Both roles are outpatient-only, built around comprehensive primary care with support to add in-office procedures based on physician interest and training. The difference is the patient population: Internal Medicine treats adults 18 and older; Family Medicine treats all ages.
| Internal Medicine | Family Medicine | |
|---|---|---|
| Patient population | Adults 18+; no pediatric patients | All ages |
| Volume | 18–22 per day (pending confirmation, see Position Overview) | 20–25+ per day |
| Core focus | Preventive care and wellness; complex chronic disease management (HTN, DM, COPD, CHF, CKD); acute adult visits | Preventive care; chronic disease management; acute visits across all ages |
| Specialty collaboration | Cardiology, endocrinology, GI, oncology, and more | Full CMC specialty referral network |
Physicians are encouraged to practice to the full extent of their training, scope, and comfort. Those who want to perform procedures or expand services are fully supported; those who prefer to focus on core primary care without procedures are equally supported.
Internal Medicine procedures (as applicable): skin biopsies, joint injections, minor dermatology, and women's health procedures.

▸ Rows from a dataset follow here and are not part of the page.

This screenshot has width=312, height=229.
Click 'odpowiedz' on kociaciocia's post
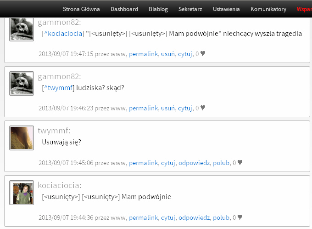tap(194, 218)
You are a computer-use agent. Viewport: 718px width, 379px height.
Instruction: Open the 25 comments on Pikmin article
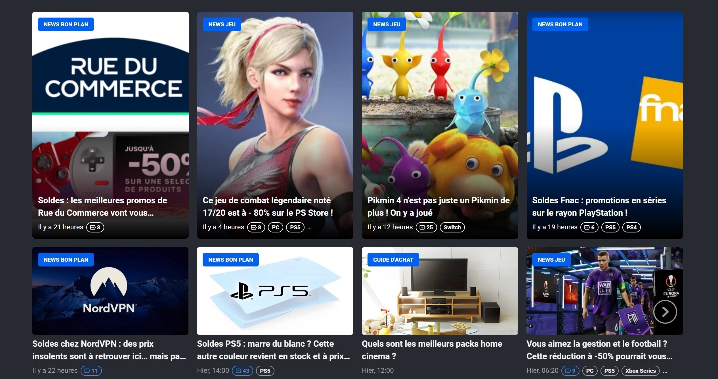pos(426,227)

Family Medicine procedures: joint injections, Pap smears, IUD insertions, biopsies, incision and drainage (I&D), suturing, and more. Family Medicine physicians also have the opportunity to incorporate women's health, orthopedics, and dermatology into their practice.
IM candidates should have performed in-office procedures within the last five years.
No hospital rounding and no inpatient responsibilities for either role.